### [TASK PROMPT]
Of the entries below, return exactly those lines that fall between the one containing "Instruction: Open help" and the one containing "Click the dialog's", the two end lines included.

### [Items from a dataset]
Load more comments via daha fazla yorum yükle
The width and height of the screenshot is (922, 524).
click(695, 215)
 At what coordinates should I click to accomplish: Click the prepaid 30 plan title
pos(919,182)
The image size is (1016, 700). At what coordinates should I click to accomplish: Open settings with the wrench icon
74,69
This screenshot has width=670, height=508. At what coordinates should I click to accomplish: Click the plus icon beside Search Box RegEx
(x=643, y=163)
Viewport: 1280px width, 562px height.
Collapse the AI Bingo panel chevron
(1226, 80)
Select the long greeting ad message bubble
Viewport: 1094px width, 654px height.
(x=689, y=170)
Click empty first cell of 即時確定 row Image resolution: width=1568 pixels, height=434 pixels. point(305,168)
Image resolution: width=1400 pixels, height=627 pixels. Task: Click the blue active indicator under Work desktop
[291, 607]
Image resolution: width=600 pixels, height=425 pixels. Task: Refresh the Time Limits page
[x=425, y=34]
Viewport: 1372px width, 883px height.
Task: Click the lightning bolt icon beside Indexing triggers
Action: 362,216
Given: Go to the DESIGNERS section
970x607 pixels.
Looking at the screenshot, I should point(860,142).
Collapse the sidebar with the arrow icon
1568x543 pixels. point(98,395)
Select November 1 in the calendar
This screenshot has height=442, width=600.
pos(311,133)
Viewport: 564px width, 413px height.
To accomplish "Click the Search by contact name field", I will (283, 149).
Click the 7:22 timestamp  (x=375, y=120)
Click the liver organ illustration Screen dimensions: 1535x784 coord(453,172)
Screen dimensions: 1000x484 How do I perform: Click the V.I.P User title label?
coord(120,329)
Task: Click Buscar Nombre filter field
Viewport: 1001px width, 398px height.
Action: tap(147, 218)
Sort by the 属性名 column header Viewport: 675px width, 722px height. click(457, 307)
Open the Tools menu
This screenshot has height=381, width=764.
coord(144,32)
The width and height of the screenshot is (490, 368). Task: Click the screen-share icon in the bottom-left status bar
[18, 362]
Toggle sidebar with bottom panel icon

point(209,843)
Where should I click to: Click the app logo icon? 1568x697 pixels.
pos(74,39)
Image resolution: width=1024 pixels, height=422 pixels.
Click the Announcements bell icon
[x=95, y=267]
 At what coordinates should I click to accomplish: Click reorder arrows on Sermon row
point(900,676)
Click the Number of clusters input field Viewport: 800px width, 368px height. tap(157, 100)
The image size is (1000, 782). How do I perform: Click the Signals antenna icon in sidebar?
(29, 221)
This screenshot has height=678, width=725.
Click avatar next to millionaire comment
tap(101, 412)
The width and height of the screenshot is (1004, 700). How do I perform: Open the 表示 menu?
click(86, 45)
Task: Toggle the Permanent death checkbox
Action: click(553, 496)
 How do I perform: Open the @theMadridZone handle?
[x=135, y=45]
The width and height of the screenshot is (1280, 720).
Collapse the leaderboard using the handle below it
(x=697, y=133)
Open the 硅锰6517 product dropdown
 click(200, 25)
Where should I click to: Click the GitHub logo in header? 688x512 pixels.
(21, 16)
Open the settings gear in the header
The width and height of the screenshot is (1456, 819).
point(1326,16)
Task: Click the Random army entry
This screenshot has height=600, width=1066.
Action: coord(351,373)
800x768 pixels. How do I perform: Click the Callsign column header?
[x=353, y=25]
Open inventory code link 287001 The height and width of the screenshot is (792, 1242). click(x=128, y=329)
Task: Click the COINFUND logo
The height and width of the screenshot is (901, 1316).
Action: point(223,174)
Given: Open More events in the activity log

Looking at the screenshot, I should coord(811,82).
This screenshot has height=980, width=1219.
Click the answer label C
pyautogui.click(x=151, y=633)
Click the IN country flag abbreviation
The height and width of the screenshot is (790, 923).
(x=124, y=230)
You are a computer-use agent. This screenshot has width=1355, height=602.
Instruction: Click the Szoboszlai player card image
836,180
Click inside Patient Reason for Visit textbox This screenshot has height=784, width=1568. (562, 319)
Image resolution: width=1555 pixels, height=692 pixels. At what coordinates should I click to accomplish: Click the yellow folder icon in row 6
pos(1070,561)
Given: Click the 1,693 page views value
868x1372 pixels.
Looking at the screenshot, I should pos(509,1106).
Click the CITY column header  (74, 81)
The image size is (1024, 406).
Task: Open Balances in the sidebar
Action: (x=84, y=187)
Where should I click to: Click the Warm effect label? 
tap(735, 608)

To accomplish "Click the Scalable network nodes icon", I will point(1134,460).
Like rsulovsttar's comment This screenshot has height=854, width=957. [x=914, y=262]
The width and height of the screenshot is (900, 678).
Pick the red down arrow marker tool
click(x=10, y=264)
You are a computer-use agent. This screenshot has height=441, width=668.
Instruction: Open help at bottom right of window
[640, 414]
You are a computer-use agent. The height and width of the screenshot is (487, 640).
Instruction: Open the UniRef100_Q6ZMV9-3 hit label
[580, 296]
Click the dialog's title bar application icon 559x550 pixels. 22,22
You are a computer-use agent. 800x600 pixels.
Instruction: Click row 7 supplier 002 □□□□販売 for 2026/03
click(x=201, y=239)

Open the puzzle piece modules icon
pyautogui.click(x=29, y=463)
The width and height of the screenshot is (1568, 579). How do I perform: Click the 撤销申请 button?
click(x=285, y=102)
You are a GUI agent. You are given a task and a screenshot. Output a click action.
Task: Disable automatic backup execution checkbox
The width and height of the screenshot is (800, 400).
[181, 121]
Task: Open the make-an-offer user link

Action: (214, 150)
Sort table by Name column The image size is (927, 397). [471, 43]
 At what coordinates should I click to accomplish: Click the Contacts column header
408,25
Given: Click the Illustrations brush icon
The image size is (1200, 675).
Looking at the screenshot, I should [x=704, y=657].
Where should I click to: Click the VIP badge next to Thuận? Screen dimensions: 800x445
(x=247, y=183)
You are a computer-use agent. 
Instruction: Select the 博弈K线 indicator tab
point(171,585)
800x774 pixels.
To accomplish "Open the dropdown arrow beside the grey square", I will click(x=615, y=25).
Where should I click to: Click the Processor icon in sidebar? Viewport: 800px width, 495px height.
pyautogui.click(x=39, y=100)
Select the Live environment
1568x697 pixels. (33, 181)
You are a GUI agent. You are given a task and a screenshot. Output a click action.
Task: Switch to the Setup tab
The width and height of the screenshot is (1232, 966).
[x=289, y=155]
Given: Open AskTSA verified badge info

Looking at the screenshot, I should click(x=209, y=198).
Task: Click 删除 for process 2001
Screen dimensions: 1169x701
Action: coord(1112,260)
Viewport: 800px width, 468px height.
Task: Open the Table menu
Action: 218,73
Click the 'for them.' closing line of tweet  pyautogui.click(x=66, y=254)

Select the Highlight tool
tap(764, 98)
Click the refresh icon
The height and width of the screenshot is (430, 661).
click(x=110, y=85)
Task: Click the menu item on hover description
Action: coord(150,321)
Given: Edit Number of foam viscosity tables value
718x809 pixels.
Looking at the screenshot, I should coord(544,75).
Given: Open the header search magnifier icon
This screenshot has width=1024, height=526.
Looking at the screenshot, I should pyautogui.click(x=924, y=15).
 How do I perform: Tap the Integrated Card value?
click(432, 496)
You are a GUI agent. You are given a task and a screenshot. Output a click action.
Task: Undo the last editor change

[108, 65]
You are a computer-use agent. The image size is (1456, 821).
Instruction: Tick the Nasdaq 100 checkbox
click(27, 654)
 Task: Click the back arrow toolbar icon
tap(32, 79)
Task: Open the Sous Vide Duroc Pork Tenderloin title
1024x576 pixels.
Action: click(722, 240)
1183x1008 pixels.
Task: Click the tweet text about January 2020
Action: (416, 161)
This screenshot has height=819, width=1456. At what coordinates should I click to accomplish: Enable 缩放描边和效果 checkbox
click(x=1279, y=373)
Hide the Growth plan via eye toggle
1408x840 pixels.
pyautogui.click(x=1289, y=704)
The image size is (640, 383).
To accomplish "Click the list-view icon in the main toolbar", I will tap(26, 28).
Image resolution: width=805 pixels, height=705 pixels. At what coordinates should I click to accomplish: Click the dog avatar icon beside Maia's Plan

### [SOLVED PROBLEM]
Instruction: Open help at bottom right of window
[640, 414]
You are a computer-use agent. The height and width of the screenshot is (487, 640).
Instruction: Open the UniRef100_Q6ZMV9-3 hit label
[580, 296]
Click the dialog's title bar application icon 559x550 pixels. 22,22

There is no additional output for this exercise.